Moi, dans un hacklab ?

, par  Ritimo

Hier soir, j’apprends que débute aujourd’hui le hacklab proposé dans le cadre du Forum Mondial des Médias Libres (FMML). Intriguée par ces histoires de hackers, hacklabs, HackerSpaces et autres Fablab, c’est décidé, j’y vais ! Ce milieu est très éloigné des organisations associatives avec lesquelles je travaille, et je m’attend à un choc des cultures, mais ma motivation à comprendre de quoi il s’agit tient bon.

Avant de partir, je regarde rapidement la définition d’un hacklab afin de savoir dans quoi je m’engage : « Les hacklabs et hackerspaces sont des pièces ou édifices dédiés où les personnes intéressées par les technologies peuvent se retrouver pour socialiser, créer et partager leurs savoirs, et travailler sur leurs projets individuellement ou en groupe [1] »

Une fois dans une salle de l’ENIT, l’école d’ingénieur de l’université El Manar, je me retrouve au milieu d’une dizaine de hackeurs en herbe. Nous commençons par télécharger Arduino et brancher un petit boîtier sur nos ordinateurs. Arduino, c’est quoi ? Pour moi qui n’y connais rien en informatique, pas grand-chose à vrai dire, juste une page qui s’ouvre avec des rubriques proposant des lignes de codes pré enregistrées. Jusque là, je fais ce qu’on me demande sans trop savoir où je vais, mais Sakada, l’animateur de l’espace est disponible pour m’accompagner sur la technique.
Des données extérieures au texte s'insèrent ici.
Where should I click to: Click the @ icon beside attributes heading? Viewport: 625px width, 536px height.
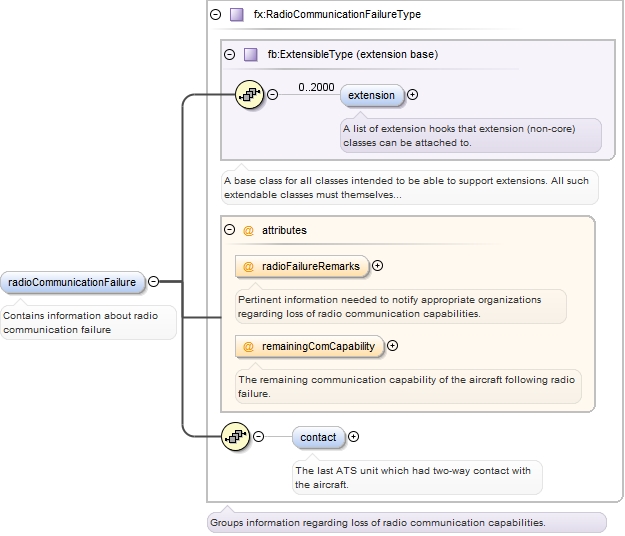coord(249,230)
Initiation au codage, c’est parti !

Les consignes de l’animateur commencent à s’accélérer : brancher une diode jaune puis une rouge sur le petit boîtier, leur demander de s’allumer à des rythmes différents grâce au code. Une fois la logique du code comprise, brancher une résistance puis un petit capteur sur un autre boîtier. Objectif : permettre au courant électrique de circuler correctement entre l’ordinateur et le boîtier avec de petits fils conducteurs d’électricité puis coder sur le logiciel pour provoquer un allumage automatique de la diode lorsque la luminosité de la pièce diminue. Coder pour créer un allumage automatique quand la nuit arrive, les multiples possibilités du code apparaissent enfin, et surtout, j’ai compris comment j’avais fait !

Brique internet, kesaco ?

Après l’activité codage, une dizaine de personnes nous ont rejoints pour une petite explication sur la protection des données sur internet. Nos données sont enregistrées par nos fournisseurs d’accès internet ainsi que par un grand nombre de sites propriétaires, comme skype, google, Facebook, etc. Pour empêcher ce fichage, il existe une Brique internet, indétectable par tous. Pour plus d’info sur la Brique : labriqueinter.net

L’atelier est fini, les deux heures sont passées tellement vite, Sakada me dit que je peux revenir dans la semaine [2] et qu’il doit effacer mes codes, c’est avec un petit pincement que j’acquiesce.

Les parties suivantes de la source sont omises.